Répartition du CE déduite des résultats de l’AG décentralisée.

-  F (Désir de vert) 4,
-  B (Retrouver / Convaincre la société) 3,
-  C ("Ecolo !") 3,
-  D (Rénovons maintenant) 2.

Restent 3 postes à pourvoir.

 

Commission des 21, composition par motions :

-  F (Désir de vert) 6,
-  B (Retrouver / Convaincre la société) 5,
-  C ("Ecolo !") 5 ;
-  D (Rénovons maintenant) 4,
-  E ("L’utopie sinon rien") 1

Cette commission, chargée d’élaborer des propositions de composition du CE, elle est composée de cniriens, dont on connaîtra les noms après l’élection du 1/4 national du Cnir :

Françoise Alamartine, Catherine Alfarroba, Maryse Arditi, Danièle Auroi, Denis Baupin, Martine Billard, Michel Bock, Michel Bourgain, Andrée Buchmann, Franck Contat, Patrick Farbiaz, Daniel Fillol, Patrick Garnon, Jean-Baptiste Giordano, Marie-Anne Issler-Béguin, Pénélope Komites, Didier Leber, Jean-Pierre Lemaire, David Martin, Jean-Vincent Placé, Corinne Ruffet.

 

Bilan DV Bilan Aline Archimbaud

 


 

Présentation des motions de synthèse

 

Motion A : (Singularités vertes) Olivier Pagès

Notre projet est celui de dépasse le socialisme historique, pas celui de savoir si nous sommes plus à gauche ou un peu plus au centre. Les motions présentées aujourd’hui sont soit dans le consensus mou, soit dans le patchwork, sans volonté d’orientation politique et d’une opposition digne de ce nom. Nous devons replacer l’humain et la solidarité planétaire au centre de nos préoccupations et de nos valeurs. Soyons un vrai parti politique d’écologistes, soyons enfin singuliers. Les sens de l’être humain s’atrophient, réclament toujours plus d’intensité ou de hurlements, on ne voit plus ce qui n’est pas placé sous l’éclairage de l’écran, on n’entend plus sans grand renfort de décibels, on ne sent plus les parfums, les fleurs n’ont plus d’odeur.

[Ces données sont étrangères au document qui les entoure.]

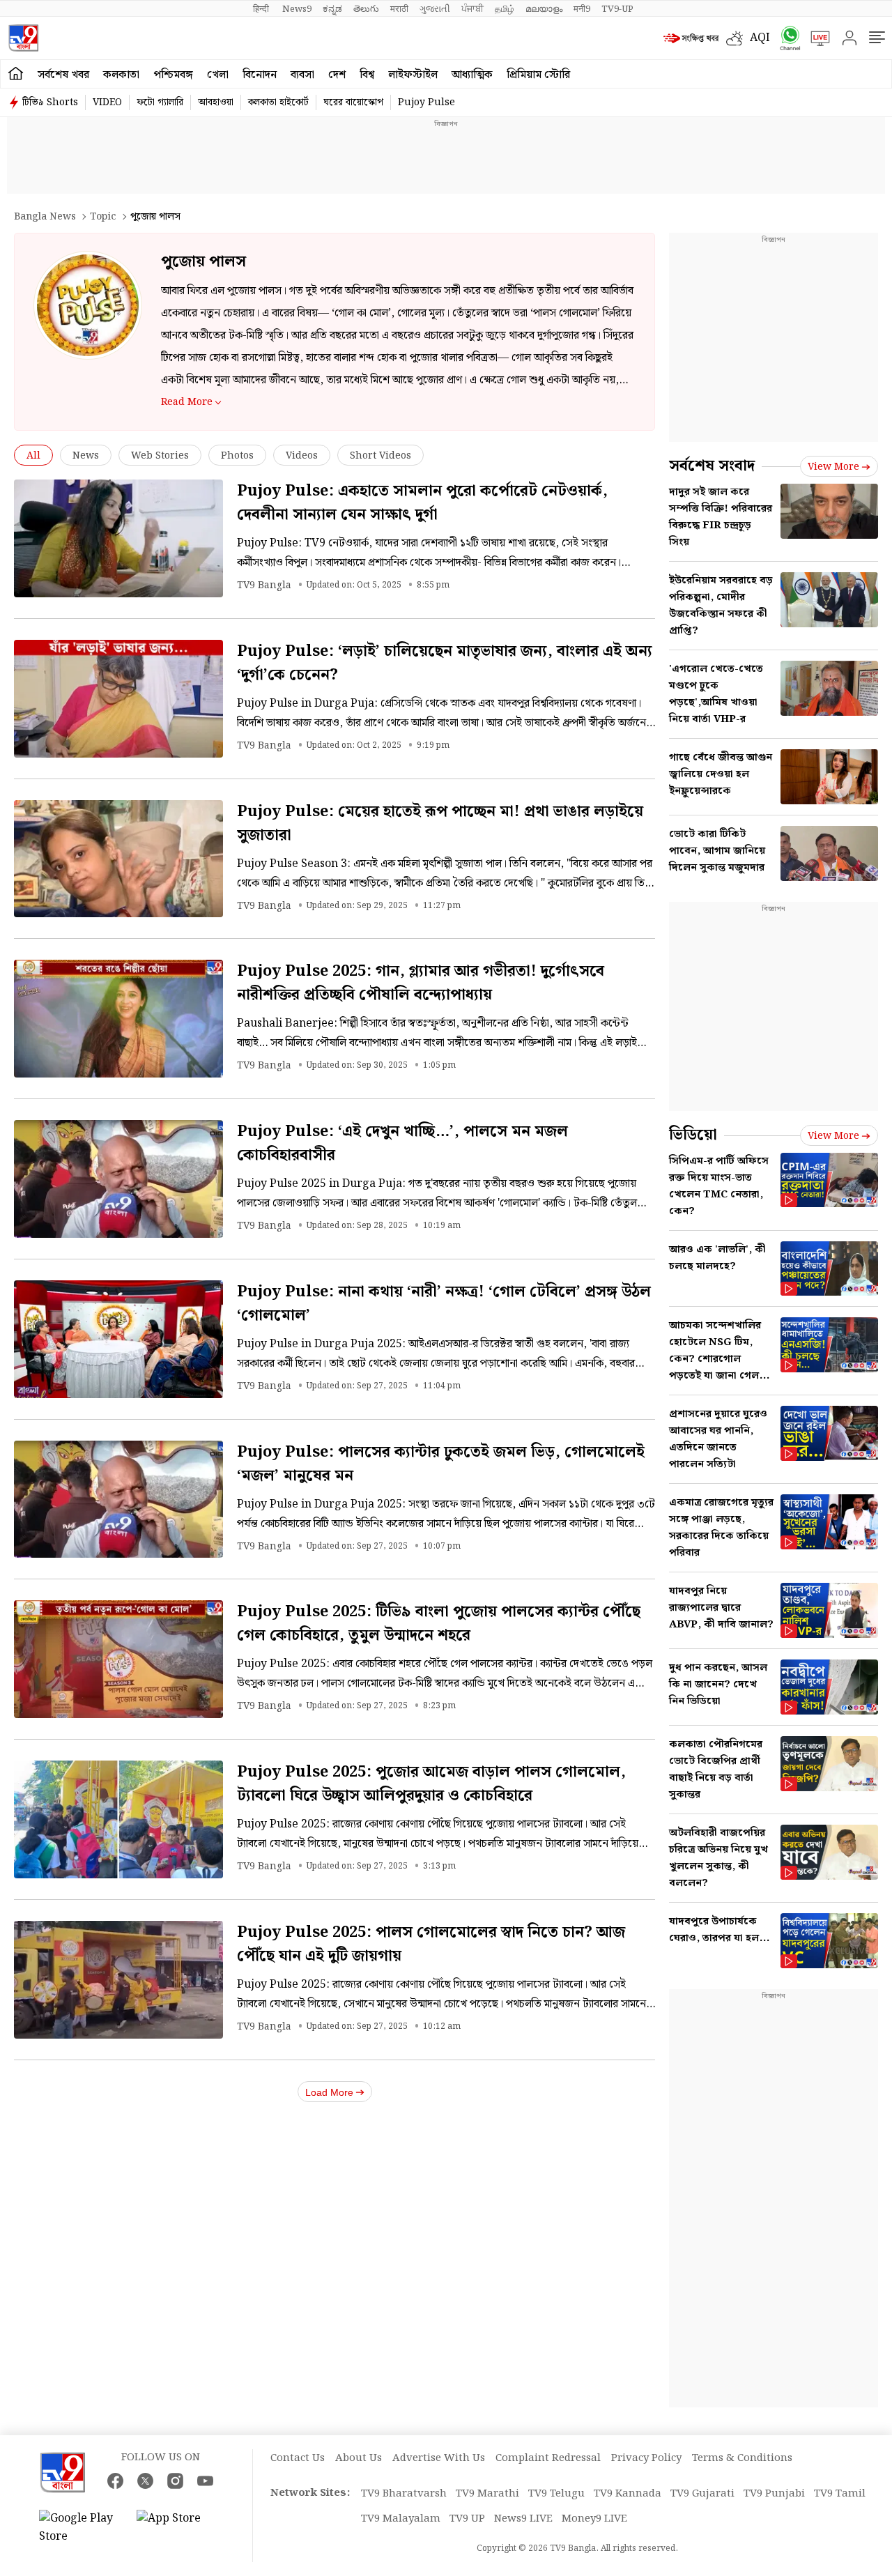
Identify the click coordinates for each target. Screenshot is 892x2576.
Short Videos (380, 455)
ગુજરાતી (435, 9)
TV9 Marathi (487, 2493)
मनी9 (582, 9)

Motion B : (Retrouver / Convaincre la société) Denis Baupin

Nous sommes déçus par la façon dont se déroule ce congrès, puisque DDV est arrivé en tête, il lui revient de définir l’espace d’un possible projet majoritaire. Nous étions alors disponibles, au lendemain des assemblées générales décentralisées pour construire une majorité politique. Or aujourd’hui, la construction de cette large majorité politique n’a pas été possible car DDV a choisi de privilégier, et c’est son choix, une alliance étroite avec la motion du pôle écolo, en choisissant volontairement mais de façon caricaturale une vision négative du bilan et en estimant que ce bilan devait surdéterminer l’orientation du congrès. Les Verts doivent adresser un message clair à la société, présenter l’image d’un parti fort et rassemblé sur une orientation politique. Face aux attaques de la droite, il y a nécessité de se mobiliser et d’être présents dans les luttes pour préparer de nouveaux débouchés. Notre présence est nécessaire au Forum social européen qui sera un temps fort de l’année à venir. Les Verts doivent être forts pour amorcer une stratégie de reconquête après la défaite du printemps dernier au moment ou les autres partis de l’ancienne majorité plurielle sont en train de reconstituer leurs forces afin de proposer une offre politique et au moment ou bon nombre de nos élus locaux ont besoin d’une image unie des verts leurs permettant de mener à bien leurs actions locales. Pour autant, nous continuerons à participer de façon constructive et active à l’animation du mouvement quels que soient les résultats de ce congrès. Notre volonté n’est pas seulement de nous retrouver simplement sur une évaluation du passé ou sur une position de repli identitaire, l’important aujourd’hui pour les Verts est de retrouver et convaincre la société.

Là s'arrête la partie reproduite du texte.